En España, la crisis económica, a la
que hemos aportado los desequilibrios de nuestro crecimiento y la particular
burbuja inmobiliaria, que se cebó para dar aliento a un modelo productivo que
ya se agotaba, se alarga y sus peores efectos se agravan. Los estudios más
optimistas empeoran el pronóstico oficial con dos años más de depresión y una
larga etapa de crecimiento lento, que pospone décadas recuperar los niveles de
actividad previos al estallido de la crisis.

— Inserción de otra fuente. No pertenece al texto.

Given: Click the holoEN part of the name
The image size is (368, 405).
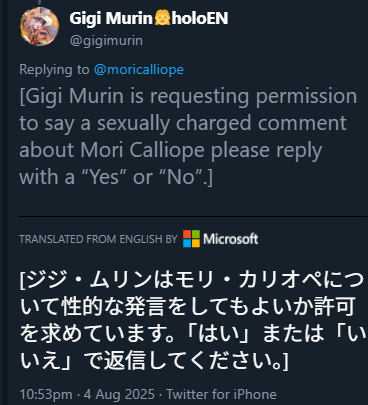Looking at the screenshot, I should pos(200,18).
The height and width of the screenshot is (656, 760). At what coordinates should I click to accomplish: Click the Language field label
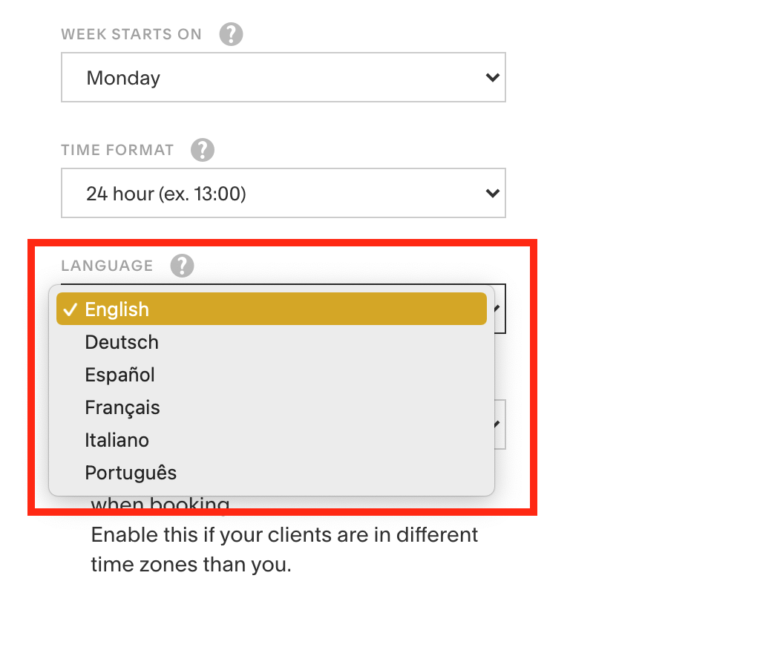pos(107,266)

Además del desmedido tamaño del
sector financiero, la crisis ha revelado las fallas estructurales del aparato
productivo, no sólo del mercado laboral, que es la percha de todos los golpes,
sino de la “cultura” empresarial, de la formación profesional y del sistema
educativo, de la dependencia energética, del sector de servicios, excesivamente
dependiente del monocultivo del
turismo y de la hostelería, del tamaño de las empresas (los pequeños y medianos
negocios forman el 85% del tejido empresarial), del raquitismo del sector
industrial y de la escasa producción técnica y científica (del promedio de 5000
patentes anuales, sólo el 5% acaban en el mercado), de las distorsiones provocadas
por varias fuentes normativas y estructuras administrativas superpuestas y con
frecuencia enfrentadas -local, provincial, autonómica y nacional, además de la
europea-, y por un sistema judicial digno del siglo XIX, con un aparato de
administración de justicia lastrado por usos estamentales, por la politización
de sus órganos rectores y por una notable falta de medios materiales y humanos.

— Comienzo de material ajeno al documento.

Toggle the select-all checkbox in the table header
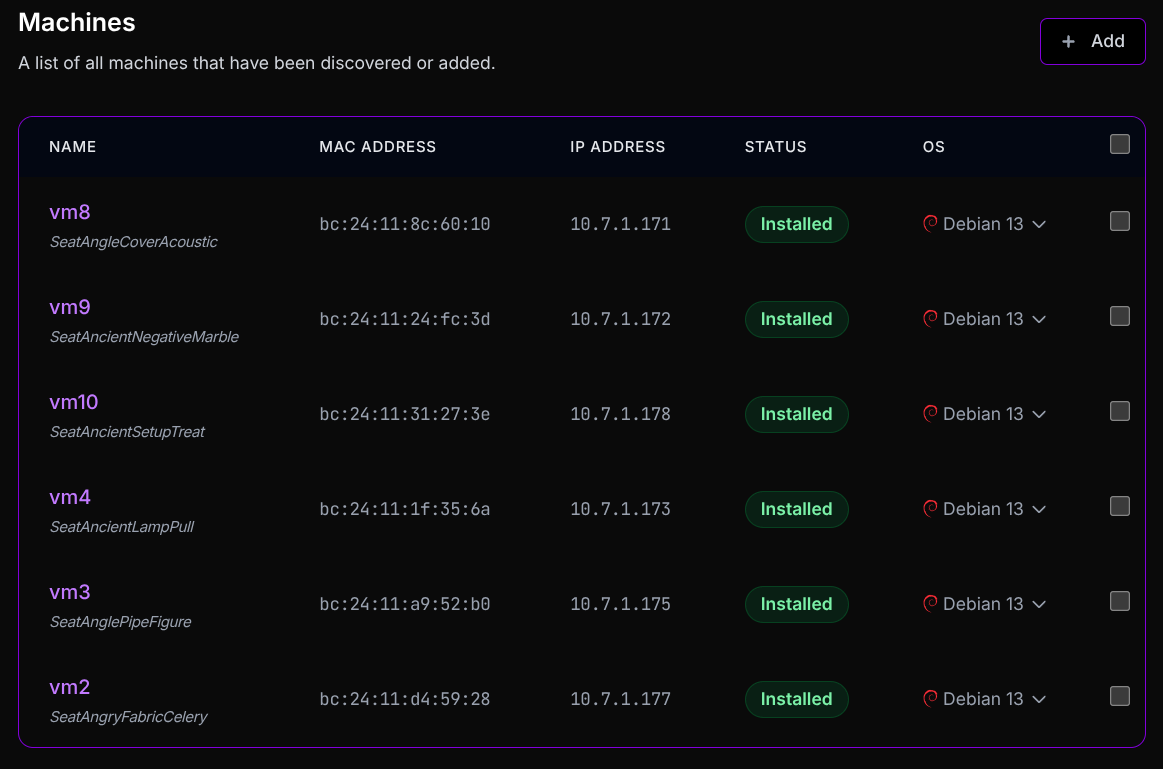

Y como efecto de todo ello, el impreciso lugar que España ocupa en la economía
mundial.
Ignoramos si a pesar de nuestros
desequilibrios interiores, somos realmente un país moderno, con un desarrollo económico
consolidado y algunos sectores industriales y de servicios punteros
(construcción de infraestructuras, sistemas de control aéreo, energías
renovables, hemoderivados, medicina y alta cirugía, telecomunicaciones, aeronáutica)
o si, como efecto de nuestra historia reciente, con una modernización tardía,
apresurada, desigual e insuficiente, podemos devenir en pocos años en un país sumergente, con un modelo económico de
tipo latinoamericano que fácilmente nos precipite a los últimos lugares de Unión
Europea en casi todos campos. Durante unos años, nos hemos sentido como un gigante
económico, pero éramos un coloso con pies de barro, o mejor dicho, de barro
cocido: de ladrillo.
Fragmento del artículo "Érase un país desorientado", Trasversales nº 27, octubre, 2012.